◆ SHORT TASK 1 ◆
Translate this sentence from the bucatini recipe into Spanish: "Reduce the heat, cover and simmer on low for about an hour to an hour and a half."
◆ SHORT TASK 2 ◆
Write the next part of the bucatini recipe, starting after its final sentence.
## START EXTRACT
PASTA BUCATINI WITH BACON SAUCE AND MEATBALLS
Make and share this Pasta Bucatini With Bacon Sauce and Meatballs recipe from Food.com.
Provided by Paulas Pleasers
Categories One Dish Meal
Time 1h20m
Yield 8-12 serving(s)
Number Of Ingredients 14
Steps:
- Directions.
- For the bacon sauce: Cut the bacon into pieces. Using a big saute pan or skillet that has a cover, cook over medium heat until almost crispy. Don't drain the fat. Add the onions to the pan. When the onions are almost cooked and start to become translucent, add the garlic and salt and pepper to taste. Cook for 1 to 2 minutes, and then add tomatoes and bring to a boil. Reduce the heat, cover and simmer on low for about an hour to an hour and a half.
## END EXTRACT
## START DATASET ROWS
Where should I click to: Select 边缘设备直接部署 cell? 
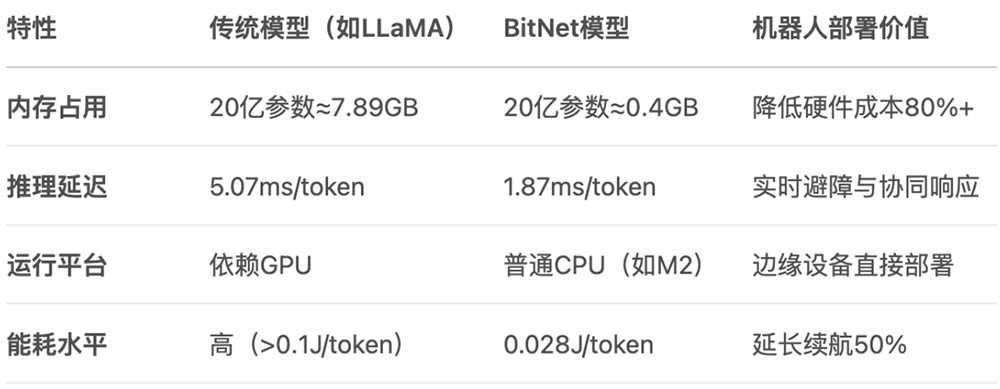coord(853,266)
## END DATASET ROWS
## START DATASET ROWS
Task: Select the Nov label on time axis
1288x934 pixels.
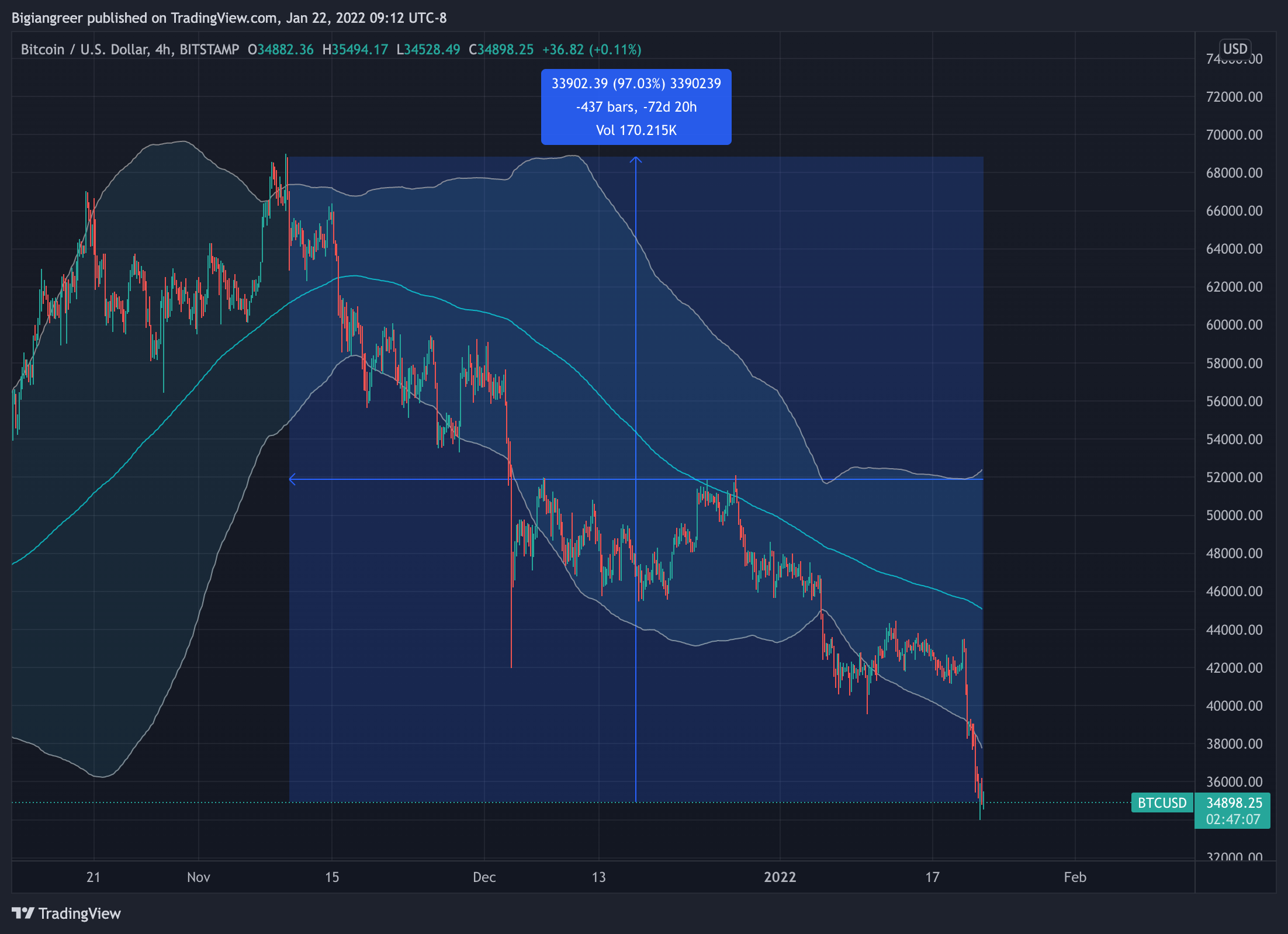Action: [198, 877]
## END DATASET ROWS
## START DATASET ROWS
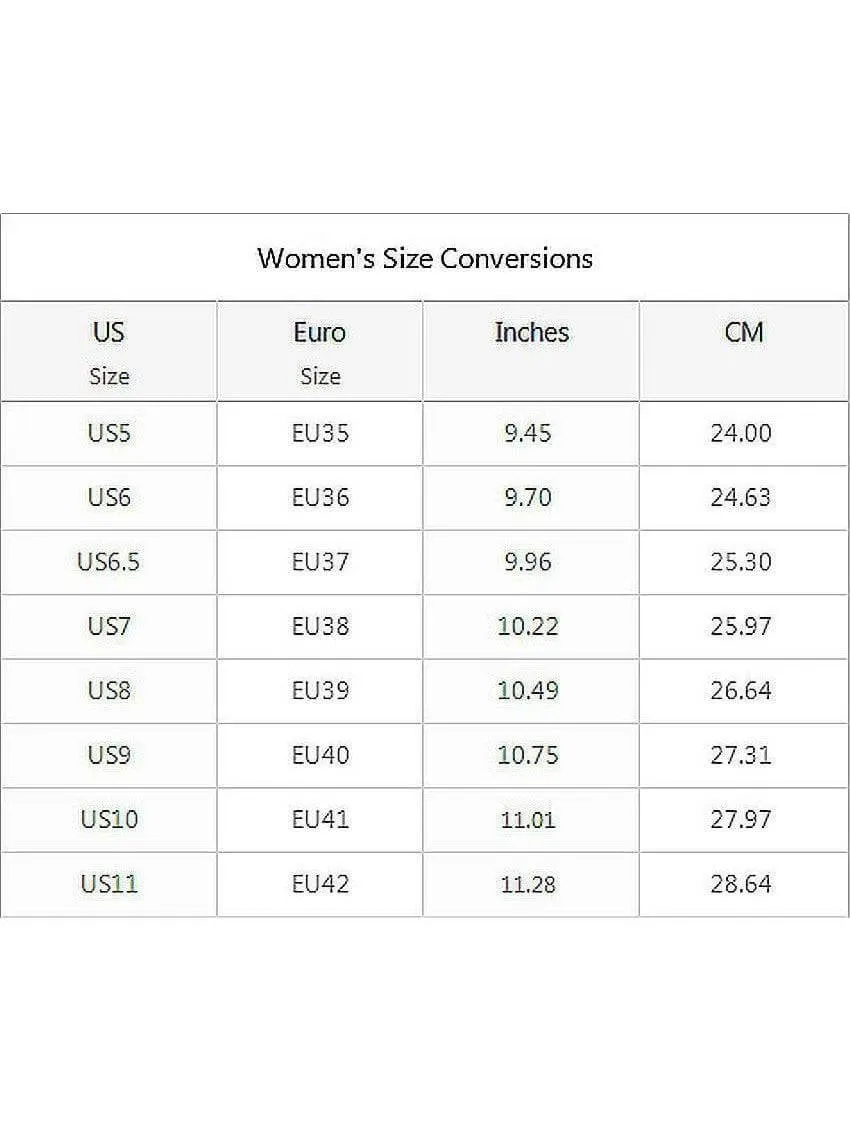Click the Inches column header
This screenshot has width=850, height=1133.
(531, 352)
## END DATASET ROWS
◆ FINAL ANSWER 1 ◆
Baje el fuego, tape y cocine a fuego lento durante aproximadamente una hora a una hora y media.

◆ FINAL ANSWER 2 ◆
- For the meatballs: Preheat the oven to 425 degrees F. Grease a baking sheet. In a large bowl, combine the ground turkey, sausage, breadcrumbs, Parmigiano-Reggiano, parsley, garlic, eggs and some salt and pepper. Form into 1 to 1 1/2-inch meatballs and place on the prepared baking sheet. Bake for 5 minutes. Then turn the oven down to 350 degrees F and bake for an additional 10 minutes. Make sure to turn every few minutes to brown on all sides.
- Cook the bucatini according to the package directions.
- Serve the bacon sauce over the pasta with the meatballs on the side. Garnish with freshly grated Parmigiano-Reggiano.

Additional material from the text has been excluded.